Let me turn now to Putnam. As we saw in Sect. 4, Putnam does not aim to establish platonism. His deflationary attitude to ontological debates means that he doubts whether there is any intelligible question concerning the existence of abstract mathematical objects. But does Putnam offer any convincing justification for this attitude? Putnam’s writings on this remain controversial, with several authors arguing that he does not (see Gross 2004; van Inwagen 2002; Horgan and Timmons 2002; Sider 2001: introduction; Sider forthcoming; see also the other essays in Chalmers et al., forthcoming). Stated very roughly, Putnam’s idea is that ontologists with rival theories are talking past each other—they mean different things by the words and phrases like ‘exists’ and ‘there are’—and that this shows that ontological debates are unworthy of our attention. Putnam’s critics argue that it is not clear how his claim that ontologists are talking past each other can be developed into a tenable semantic account of the operation of these words and phrases; and they suggest that Putnam’s arguments do little to undermine the project of ontology. It is then, not clear that Putnam provides us with any reason to stop investigating ontological theses, such as platonism, or to stop investigating arguments in their support, such as the ‘Quine–Putnam’ argument.

Luckily, then, the misattribution of the argument to Quine and Putnam is no threat to its continued discussion—though if the controversial doctrines these philosophers espoused do turn out to be defensible, then the ‘Quine–Putnam’ argument will be in trouble.

To close, I will suggest that consideration of Quine and Putnam’s original arguments points out some neglected ways to argue for platonism. Consider this passage from Quine:

Measures have sometimes been viewed as impure numbers: nine miles, nine gallons. We do better to follow Carnap in construing each scale of measurement as a polyadic general term relating physical objects to pure numbers. Thus ‘gallon xy’ means that the presumably fluid and perhaps scattered physical object x amounts to y gallons, and ‘mile xyz’ means that the physical objects x and y are z miles apart. Pure numbers, then, apparently belong in our ontology. (Quine 1981b: 14, footnote omitted; cf. Quine 1960: 245)
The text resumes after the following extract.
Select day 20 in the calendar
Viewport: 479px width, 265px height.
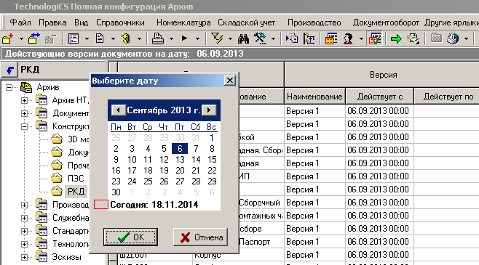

This passage argues for the existence of numbers on the grounds that measurement sentences such as length- and volume-ascriptions are best regimented using quantification over numbers. There is no mention of pure mathematical sentences here. Similarly, one of Putnam’s (1971: Sect. 5) main examples is from applied mathematics, not pure mathematics: he argues that we have to quantify over numbers in order to state Newton’s law of gravitation. Quine (1981b: 14) also mentions laws. These passages suggest two arguments for platonism that do not go via pure mathematics:

  1. (1a)

    We should believe the measurement claims made by well confirmed scientific theories—for instance, astronomy’s claim: ‘Saturn has surface area 1.08 × 1012 km2’.

  2. (2a)

    If these measurement claims are true, then there are abstract mathematical entities.

  3. (3a)

    So we should believe that there are abstract mathematical entities.

  1. (1b)

    We should believe the law-statements that figure in well confirmed scientific theories.

  2. (2b)

    If these law-statements are true, then there are abstract mathematical entities.

  3. (3b)

    So we should believe that there are abstract mathematical entities.

Unlike the standard ‘Quine–Putnam’ argument given in Sect. 1, these arguments do not invoke confirmational holism. This is an advantage, because some of the most important attacks on the indispensability argument target this premiss (Sober 1993, Maddy 2005).Footnote 12 These attacks are no threat to the two arguments just given. That said, these arguments do involve claims about the entailments of measurement sentences and law-statements ((2a), (2b))—claims which are not obviously true (nor obviously false). But the advocate of platonism may find these easier to defend than the confirmational holism the standard argument invokes. So attention to Quine and Putnam’s writings is important, not just to set the record straight, but because it reveals some new argumentative strategies for platonists to exploit.